*** Opening Records for this task ***
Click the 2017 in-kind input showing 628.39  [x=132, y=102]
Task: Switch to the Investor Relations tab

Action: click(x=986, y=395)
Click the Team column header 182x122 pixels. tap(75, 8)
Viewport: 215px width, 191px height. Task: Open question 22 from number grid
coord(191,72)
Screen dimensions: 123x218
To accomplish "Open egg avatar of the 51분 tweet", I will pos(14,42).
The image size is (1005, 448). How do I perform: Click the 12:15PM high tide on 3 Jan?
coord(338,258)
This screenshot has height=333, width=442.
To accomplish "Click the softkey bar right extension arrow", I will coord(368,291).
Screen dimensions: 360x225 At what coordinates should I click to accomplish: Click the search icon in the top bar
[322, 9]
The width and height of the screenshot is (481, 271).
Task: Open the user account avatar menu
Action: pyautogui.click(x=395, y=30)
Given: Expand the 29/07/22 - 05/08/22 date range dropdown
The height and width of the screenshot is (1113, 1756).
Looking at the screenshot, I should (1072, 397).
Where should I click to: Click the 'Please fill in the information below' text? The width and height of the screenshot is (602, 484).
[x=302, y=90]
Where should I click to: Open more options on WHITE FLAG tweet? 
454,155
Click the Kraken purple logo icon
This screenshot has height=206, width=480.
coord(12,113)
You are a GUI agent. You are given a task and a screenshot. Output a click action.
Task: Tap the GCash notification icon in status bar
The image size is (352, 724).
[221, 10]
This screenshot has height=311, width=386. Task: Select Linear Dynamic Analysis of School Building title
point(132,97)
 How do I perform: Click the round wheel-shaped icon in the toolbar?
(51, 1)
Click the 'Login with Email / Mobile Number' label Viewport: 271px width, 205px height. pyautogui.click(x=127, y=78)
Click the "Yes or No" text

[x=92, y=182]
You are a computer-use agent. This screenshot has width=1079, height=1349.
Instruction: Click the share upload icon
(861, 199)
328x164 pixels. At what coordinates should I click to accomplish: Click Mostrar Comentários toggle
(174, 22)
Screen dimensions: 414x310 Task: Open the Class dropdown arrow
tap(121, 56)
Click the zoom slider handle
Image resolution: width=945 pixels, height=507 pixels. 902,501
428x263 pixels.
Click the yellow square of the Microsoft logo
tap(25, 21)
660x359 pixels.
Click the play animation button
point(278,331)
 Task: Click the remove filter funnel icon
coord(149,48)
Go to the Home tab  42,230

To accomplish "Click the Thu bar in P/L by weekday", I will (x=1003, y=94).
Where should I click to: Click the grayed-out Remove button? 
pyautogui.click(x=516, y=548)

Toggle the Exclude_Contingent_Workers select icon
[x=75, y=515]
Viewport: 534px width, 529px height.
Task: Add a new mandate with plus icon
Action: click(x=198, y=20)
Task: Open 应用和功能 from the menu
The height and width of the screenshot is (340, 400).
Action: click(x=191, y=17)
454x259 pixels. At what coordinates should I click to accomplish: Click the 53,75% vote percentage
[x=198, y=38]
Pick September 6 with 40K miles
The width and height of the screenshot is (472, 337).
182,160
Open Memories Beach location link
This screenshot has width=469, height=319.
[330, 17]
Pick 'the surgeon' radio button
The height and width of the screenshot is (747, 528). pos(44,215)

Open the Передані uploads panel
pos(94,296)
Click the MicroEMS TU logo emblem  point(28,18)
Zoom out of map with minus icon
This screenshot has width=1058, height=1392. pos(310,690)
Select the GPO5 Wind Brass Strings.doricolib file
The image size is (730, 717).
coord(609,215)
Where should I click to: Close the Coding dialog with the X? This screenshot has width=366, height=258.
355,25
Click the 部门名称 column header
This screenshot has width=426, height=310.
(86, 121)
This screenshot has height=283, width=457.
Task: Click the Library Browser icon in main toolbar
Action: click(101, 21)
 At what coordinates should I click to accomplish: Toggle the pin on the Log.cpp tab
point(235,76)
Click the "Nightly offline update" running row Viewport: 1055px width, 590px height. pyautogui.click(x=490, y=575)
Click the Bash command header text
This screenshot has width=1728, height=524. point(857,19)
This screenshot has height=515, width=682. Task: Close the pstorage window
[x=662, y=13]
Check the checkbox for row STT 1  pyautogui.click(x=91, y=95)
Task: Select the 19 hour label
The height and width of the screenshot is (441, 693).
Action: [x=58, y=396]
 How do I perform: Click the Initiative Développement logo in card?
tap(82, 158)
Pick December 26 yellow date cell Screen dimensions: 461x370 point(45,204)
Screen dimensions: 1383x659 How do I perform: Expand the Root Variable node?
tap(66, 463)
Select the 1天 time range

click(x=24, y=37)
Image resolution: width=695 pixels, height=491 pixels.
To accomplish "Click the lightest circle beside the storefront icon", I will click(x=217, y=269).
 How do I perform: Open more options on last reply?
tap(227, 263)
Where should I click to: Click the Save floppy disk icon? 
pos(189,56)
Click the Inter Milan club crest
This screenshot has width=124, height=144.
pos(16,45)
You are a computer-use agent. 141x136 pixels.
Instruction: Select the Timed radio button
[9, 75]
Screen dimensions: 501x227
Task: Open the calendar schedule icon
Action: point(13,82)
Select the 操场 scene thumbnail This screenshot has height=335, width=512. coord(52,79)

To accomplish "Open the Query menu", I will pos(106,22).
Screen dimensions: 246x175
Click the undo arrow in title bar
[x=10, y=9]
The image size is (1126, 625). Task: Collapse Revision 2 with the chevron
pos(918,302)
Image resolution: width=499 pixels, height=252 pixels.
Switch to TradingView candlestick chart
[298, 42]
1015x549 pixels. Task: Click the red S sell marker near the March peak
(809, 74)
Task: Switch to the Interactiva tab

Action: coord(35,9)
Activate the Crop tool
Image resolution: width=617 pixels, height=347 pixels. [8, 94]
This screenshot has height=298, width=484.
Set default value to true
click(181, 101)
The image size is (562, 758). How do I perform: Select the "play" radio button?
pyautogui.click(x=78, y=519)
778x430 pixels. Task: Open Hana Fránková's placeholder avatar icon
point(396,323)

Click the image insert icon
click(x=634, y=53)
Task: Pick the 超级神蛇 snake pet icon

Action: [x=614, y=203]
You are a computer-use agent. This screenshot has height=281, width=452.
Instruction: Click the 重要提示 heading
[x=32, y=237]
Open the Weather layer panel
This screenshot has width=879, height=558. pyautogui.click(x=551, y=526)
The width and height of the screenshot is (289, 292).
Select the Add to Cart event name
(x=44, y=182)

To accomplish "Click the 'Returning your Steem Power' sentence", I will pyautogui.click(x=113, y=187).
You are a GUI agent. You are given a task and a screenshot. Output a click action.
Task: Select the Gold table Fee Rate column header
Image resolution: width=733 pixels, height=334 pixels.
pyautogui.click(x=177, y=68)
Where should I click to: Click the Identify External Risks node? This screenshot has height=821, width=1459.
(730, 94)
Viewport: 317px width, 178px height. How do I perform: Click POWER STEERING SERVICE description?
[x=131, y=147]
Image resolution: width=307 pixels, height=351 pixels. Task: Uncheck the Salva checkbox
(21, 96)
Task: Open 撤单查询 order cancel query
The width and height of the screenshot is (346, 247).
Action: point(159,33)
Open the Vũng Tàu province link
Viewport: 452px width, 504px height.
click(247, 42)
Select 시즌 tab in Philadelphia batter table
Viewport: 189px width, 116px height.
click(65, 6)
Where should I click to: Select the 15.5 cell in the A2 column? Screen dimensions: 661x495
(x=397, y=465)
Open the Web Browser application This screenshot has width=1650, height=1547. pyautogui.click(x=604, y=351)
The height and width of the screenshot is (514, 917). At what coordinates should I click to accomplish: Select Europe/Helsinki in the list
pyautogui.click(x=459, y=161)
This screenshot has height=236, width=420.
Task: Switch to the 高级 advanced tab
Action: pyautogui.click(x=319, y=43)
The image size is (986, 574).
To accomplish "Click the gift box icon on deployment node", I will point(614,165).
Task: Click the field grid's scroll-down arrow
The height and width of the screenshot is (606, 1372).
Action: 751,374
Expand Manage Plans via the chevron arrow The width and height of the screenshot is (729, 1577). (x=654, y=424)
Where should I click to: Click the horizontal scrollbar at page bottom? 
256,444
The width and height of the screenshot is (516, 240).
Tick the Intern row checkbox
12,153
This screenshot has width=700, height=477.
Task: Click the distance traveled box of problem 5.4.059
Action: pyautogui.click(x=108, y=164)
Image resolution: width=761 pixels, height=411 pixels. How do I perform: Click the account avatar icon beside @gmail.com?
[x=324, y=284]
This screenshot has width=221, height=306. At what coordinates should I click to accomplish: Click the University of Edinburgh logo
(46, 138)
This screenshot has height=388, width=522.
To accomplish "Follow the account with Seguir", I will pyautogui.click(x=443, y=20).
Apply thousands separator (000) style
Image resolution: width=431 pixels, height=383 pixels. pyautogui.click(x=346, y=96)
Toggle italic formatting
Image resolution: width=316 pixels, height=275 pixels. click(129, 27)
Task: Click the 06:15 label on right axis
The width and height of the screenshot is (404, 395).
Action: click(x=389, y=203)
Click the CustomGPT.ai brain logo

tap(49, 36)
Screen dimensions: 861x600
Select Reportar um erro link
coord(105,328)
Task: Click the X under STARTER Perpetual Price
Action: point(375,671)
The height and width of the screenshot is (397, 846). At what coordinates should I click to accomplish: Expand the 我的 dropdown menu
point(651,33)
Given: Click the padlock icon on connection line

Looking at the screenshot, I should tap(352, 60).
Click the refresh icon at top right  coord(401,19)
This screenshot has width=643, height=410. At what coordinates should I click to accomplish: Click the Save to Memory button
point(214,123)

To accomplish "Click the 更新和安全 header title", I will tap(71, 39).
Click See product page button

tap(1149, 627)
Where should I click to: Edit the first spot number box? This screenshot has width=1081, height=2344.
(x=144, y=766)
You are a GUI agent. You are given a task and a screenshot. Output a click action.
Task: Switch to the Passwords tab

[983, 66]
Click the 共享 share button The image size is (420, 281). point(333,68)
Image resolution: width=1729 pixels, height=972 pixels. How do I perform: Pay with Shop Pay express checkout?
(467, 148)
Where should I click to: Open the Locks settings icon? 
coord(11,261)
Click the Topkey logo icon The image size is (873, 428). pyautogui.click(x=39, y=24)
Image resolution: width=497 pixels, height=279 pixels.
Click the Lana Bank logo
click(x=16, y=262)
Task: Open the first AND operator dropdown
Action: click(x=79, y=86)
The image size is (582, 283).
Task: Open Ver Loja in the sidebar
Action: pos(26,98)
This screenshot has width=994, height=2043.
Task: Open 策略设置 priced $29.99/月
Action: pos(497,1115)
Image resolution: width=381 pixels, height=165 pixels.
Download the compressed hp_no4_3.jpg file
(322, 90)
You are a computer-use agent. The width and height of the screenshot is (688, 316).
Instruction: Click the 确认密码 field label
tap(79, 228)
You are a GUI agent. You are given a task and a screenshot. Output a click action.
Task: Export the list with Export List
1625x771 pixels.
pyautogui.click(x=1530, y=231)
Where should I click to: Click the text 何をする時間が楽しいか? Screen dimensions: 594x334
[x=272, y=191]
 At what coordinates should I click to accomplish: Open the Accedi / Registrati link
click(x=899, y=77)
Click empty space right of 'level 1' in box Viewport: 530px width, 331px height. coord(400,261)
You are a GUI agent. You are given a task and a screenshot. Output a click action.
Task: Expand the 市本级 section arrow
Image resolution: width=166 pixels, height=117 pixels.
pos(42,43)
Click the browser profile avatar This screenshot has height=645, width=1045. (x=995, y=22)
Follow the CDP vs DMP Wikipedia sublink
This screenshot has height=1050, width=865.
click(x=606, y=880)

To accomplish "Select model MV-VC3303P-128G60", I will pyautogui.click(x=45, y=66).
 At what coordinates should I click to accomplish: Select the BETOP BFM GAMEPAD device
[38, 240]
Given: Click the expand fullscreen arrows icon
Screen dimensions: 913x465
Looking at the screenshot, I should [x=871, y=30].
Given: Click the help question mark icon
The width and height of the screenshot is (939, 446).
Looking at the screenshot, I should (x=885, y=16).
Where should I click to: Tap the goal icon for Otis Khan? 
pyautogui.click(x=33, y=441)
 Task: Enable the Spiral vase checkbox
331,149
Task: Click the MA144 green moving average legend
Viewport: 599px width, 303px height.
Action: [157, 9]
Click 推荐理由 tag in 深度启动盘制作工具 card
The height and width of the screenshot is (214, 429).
*** Closing Records for this task ***
Exercise directions |
Find every line above where the word "Follow" occurs, and copy that line.

Reply to the exercise |
To accomplish "Follow the account with Seguir", I will pyautogui.click(x=443, y=20).
Follow the CDP vs DMP Wikipedia sublink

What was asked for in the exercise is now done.